Caitlin Campbell, vocero de la parroquia (condado) Plaquemines, informó que el agua estaba corriendo por encima de un tramo de 28 kilómetros de diques la mañana de este miércoles y que algunas casas han sido inundadas.

''Isaac'' ingresó a tierra por una parte del suroeste de Louisiana la noche de este martes con una intensidad de categoría uno con vientos máximos sostenidos de 120 kilómetros por hora.

El huracán se mueve lentamente siguiendo una trayectoria que la conducirá hacia el noroeste de Nueva Orleans.

La lentitud de su traslación está provocando que Isaac arroje lluvias cuantiosas en algunas áreas.

"No ha dejado de llover a lo largo de todo este evento", dijo Billy Nungesser, presidente de la Parroquia Plaquemines. "Esto no es una tormenta de categoría 1", declaró al canal de televisión The Weather Channel.

Carl Parker, especialista en huracanes de The Weather Channel, dijo que la fuerza de la tormenta se dejará sentir durante muchas horas.

"Ahora mismo, estamos viendo un huracán de 120 kilómetros por hora y no se va a debilitar muy rápidamente", indicó.

En el área del aeropuerto Lakefront de Nueva Orleans se han registrado vientos de 100 kilómetros por hora o más alto durante 13 horas seguidas.

En la madrugada de este miércoles, Isaac había vertido más de 15 centímetros de lluvia en toda la región al tiempo que se registran vientos de entre 100 y 120 kilómetros por hora.

Además, el huracán ha generado una marejada que se estima de unos tres metros de altura alrededor de Nueva Orleans y hasta dos metros a lo largo de la costa de Misisipi.

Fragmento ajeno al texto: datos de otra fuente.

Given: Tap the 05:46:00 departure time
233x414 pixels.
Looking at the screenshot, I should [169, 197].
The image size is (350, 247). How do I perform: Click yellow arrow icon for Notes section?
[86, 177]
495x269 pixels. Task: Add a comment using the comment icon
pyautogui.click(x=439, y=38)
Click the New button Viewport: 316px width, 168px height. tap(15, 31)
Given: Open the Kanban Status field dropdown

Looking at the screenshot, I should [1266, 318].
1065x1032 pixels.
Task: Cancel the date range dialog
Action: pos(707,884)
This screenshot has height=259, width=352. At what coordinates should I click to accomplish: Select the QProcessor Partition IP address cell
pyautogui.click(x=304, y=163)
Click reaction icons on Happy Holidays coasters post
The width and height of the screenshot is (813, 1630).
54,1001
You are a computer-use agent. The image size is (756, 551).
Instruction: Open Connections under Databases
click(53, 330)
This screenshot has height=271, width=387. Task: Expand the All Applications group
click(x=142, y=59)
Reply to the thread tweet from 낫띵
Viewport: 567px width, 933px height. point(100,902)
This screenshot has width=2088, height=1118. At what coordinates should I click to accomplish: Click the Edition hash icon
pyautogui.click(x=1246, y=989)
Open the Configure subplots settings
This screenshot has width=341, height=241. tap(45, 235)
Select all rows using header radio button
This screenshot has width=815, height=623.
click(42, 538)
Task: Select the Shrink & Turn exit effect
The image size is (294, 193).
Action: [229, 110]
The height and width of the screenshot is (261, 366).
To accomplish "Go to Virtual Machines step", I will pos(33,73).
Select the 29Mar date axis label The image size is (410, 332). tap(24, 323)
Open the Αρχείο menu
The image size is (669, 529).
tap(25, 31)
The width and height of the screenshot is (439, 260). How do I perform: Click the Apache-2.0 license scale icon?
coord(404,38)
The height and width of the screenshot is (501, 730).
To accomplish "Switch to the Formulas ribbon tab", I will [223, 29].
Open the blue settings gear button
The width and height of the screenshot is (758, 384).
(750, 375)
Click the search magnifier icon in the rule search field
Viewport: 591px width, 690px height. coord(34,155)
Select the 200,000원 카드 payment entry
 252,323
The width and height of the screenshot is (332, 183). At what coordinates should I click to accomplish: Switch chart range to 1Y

Mitch Landrieu, el alcalde de Nueva Orleans, dijo que los diques y las bombas se mantienen funcionando como se esperaba. "No esperamos ningún posible rompimiento o derrama. Nosotros no vemos ningún peligro en absoluto", dijo Landrieu.

Tras el paso del huracán Katrina hace siete años, el gobierno federal invirtió más de 14 mil millones de dólares en reparar y mejorar los diques y el sistema de bombeo alrededor de Nueva Orleans.